_Requirement_. Please turn the rows below into a numbered list, starting at the line that contains "You are a computer-use agent. The" and ending with the last row, both included. Skip blank lines and leave the pictures out.
┌────────
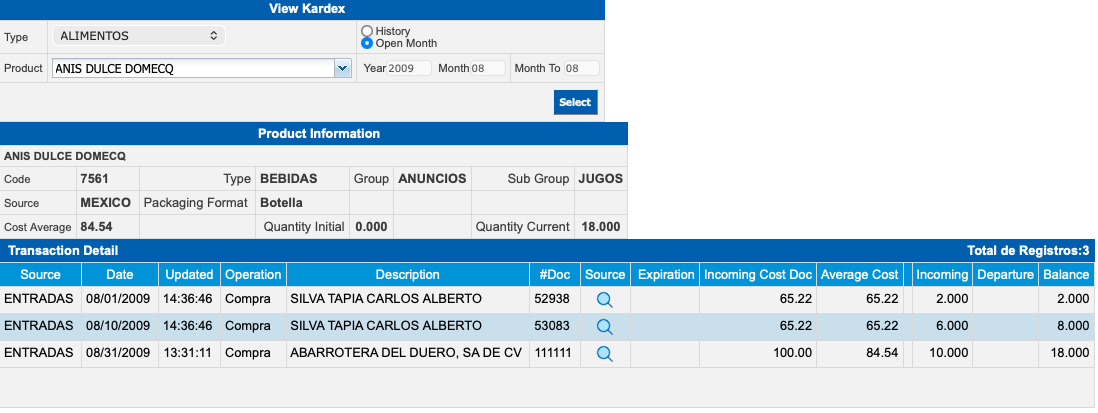Select the Open Month radio button

click(367, 44)
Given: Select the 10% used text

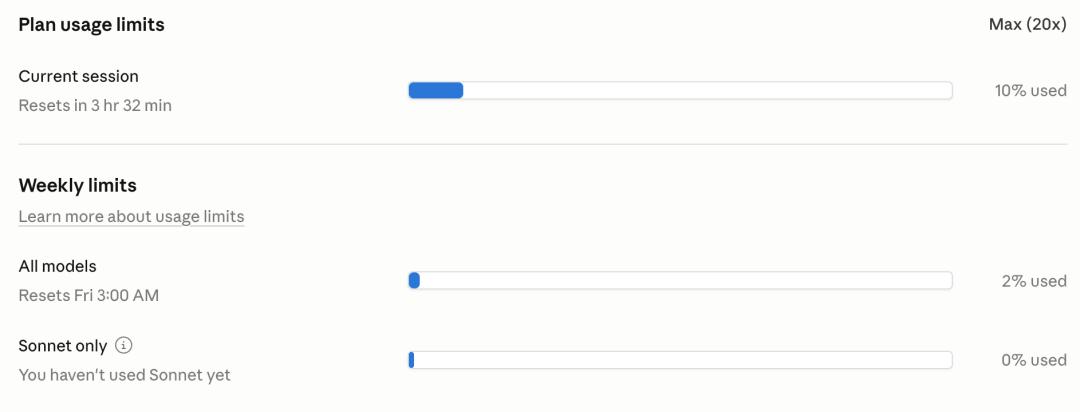Looking at the screenshot, I should point(1030,91).
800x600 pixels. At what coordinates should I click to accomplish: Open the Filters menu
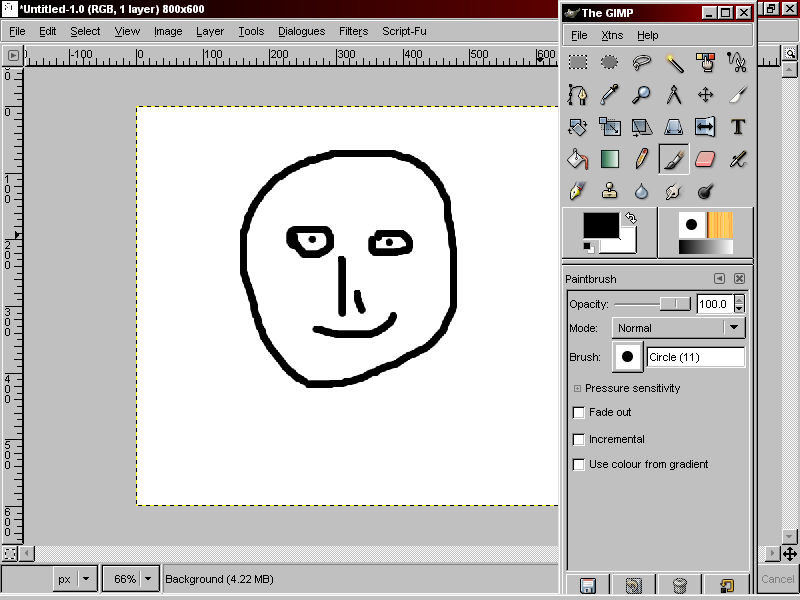point(353,31)
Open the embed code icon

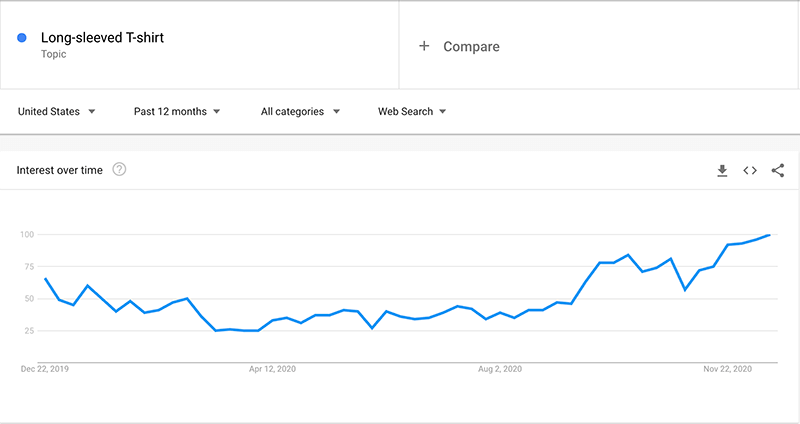[749, 170]
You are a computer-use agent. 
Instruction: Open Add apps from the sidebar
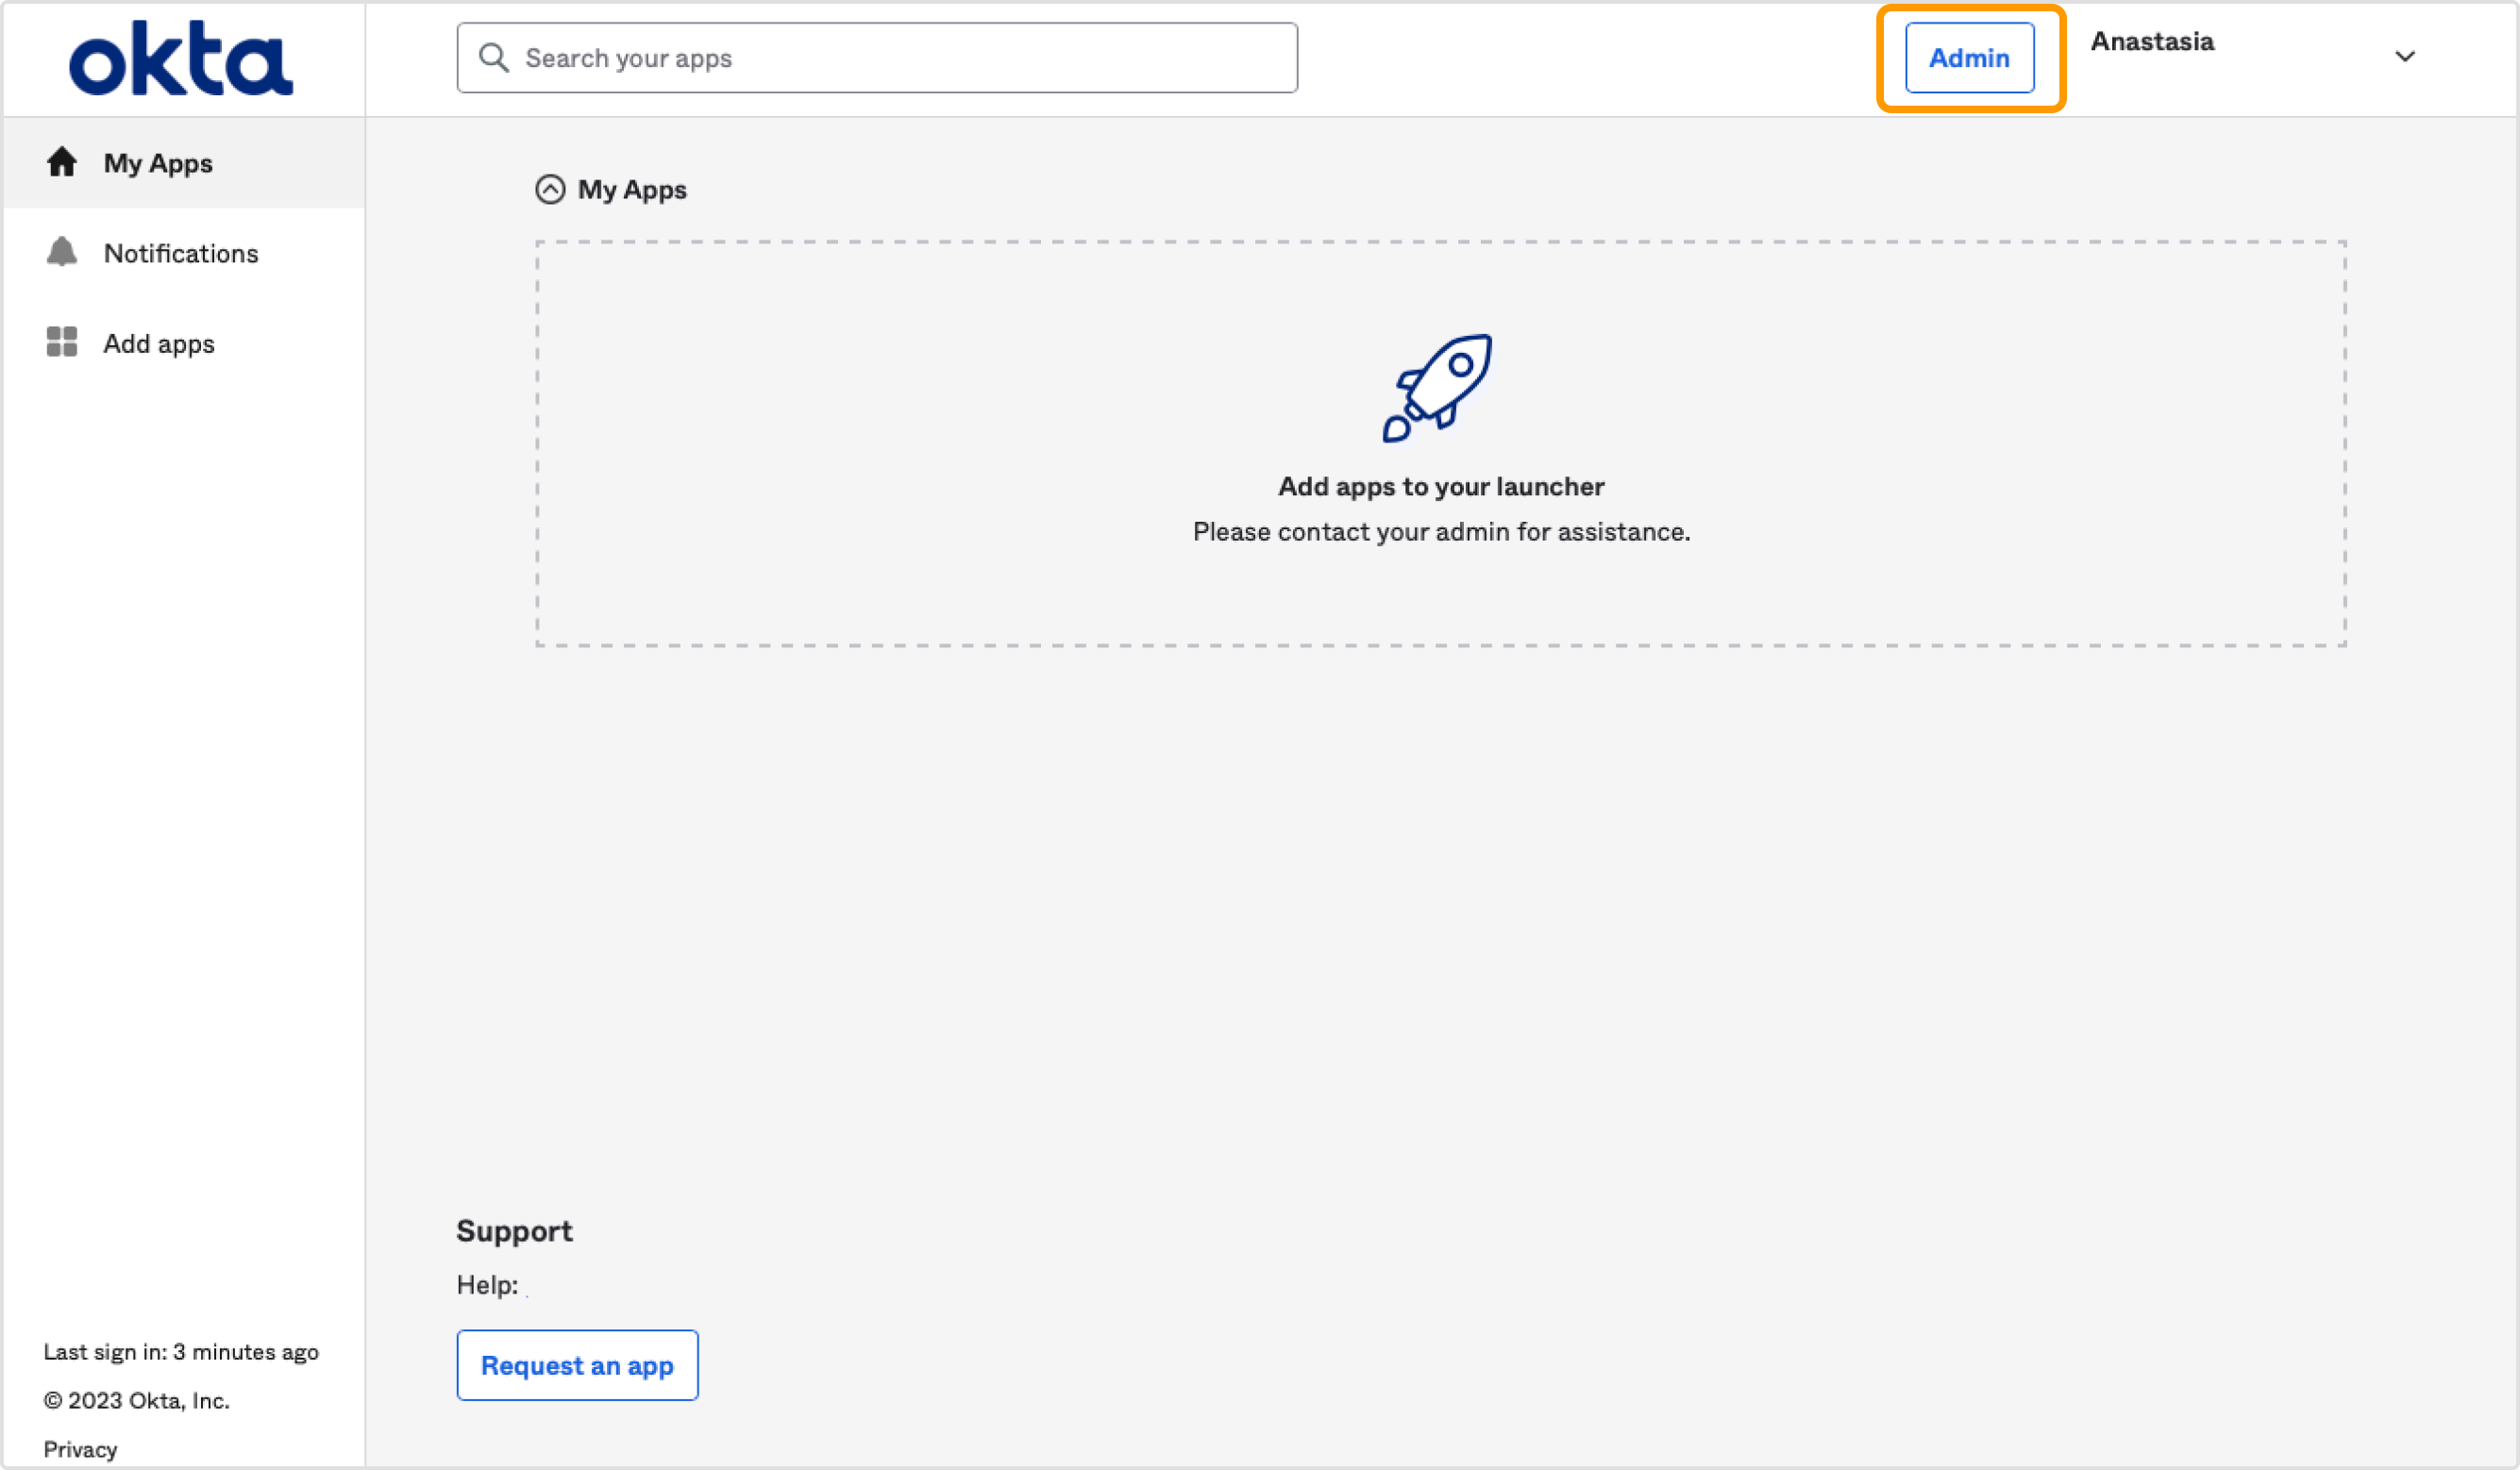[x=158, y=343]
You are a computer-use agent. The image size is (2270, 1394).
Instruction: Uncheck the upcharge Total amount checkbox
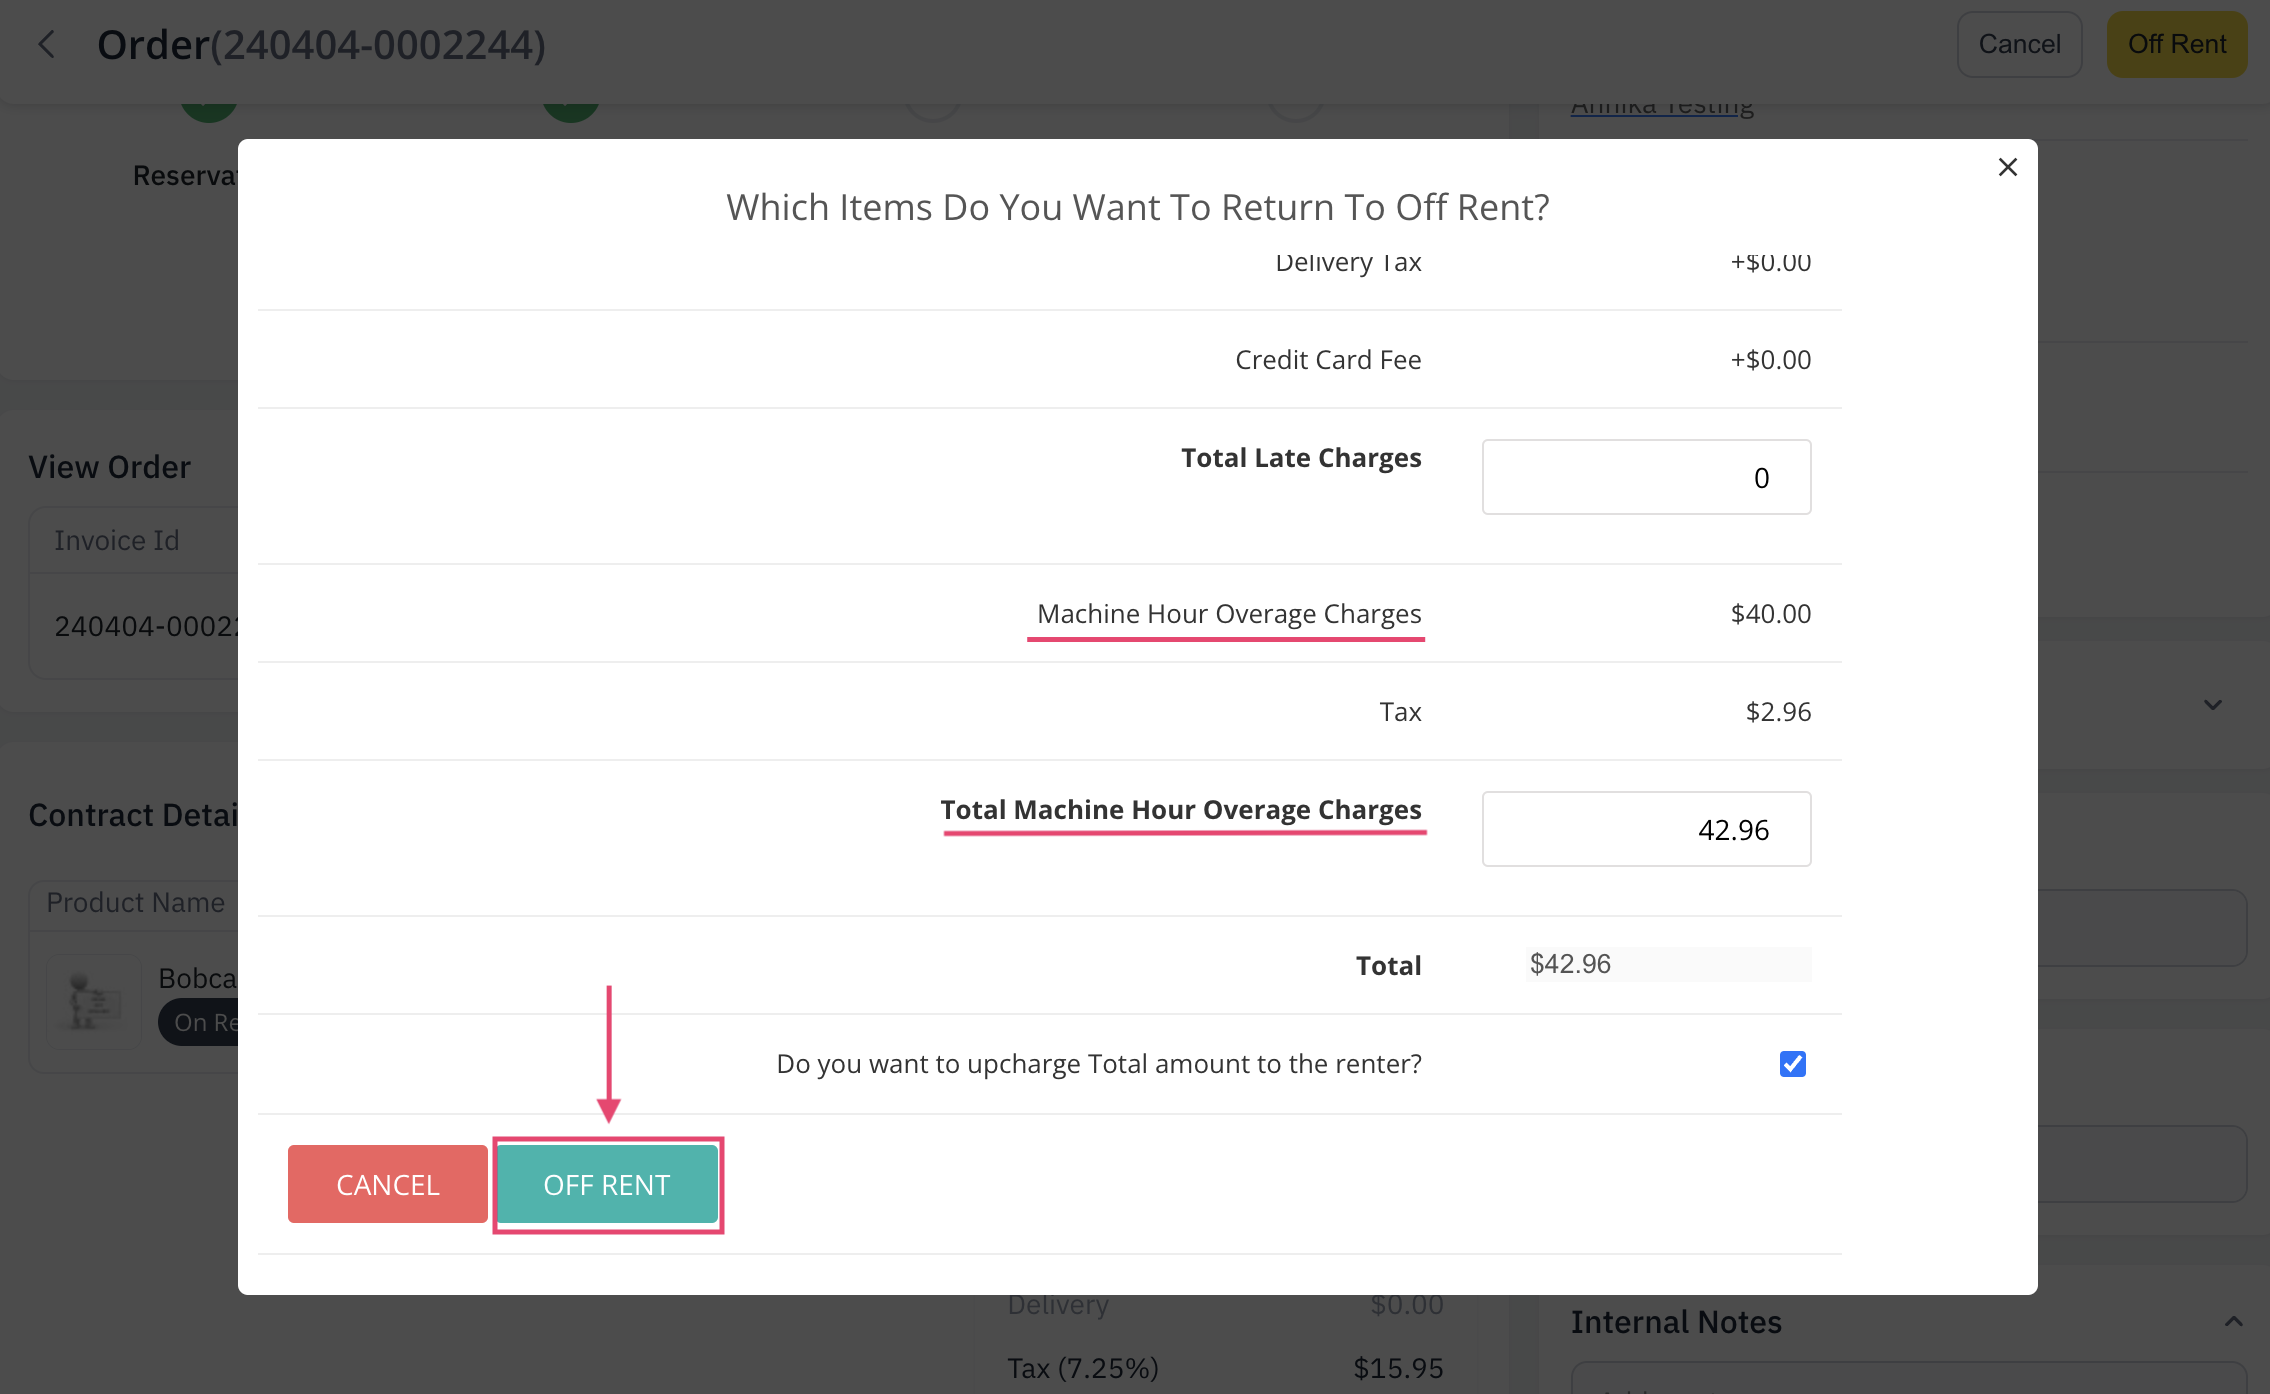pos(1792,1064)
└────────
_Written solution_.
1. You are a computer-use agent. The image size is (2270, 1394).
2. Instruction: Uncheck the upcharge Total amount checkbox
3. pos(1792,1064)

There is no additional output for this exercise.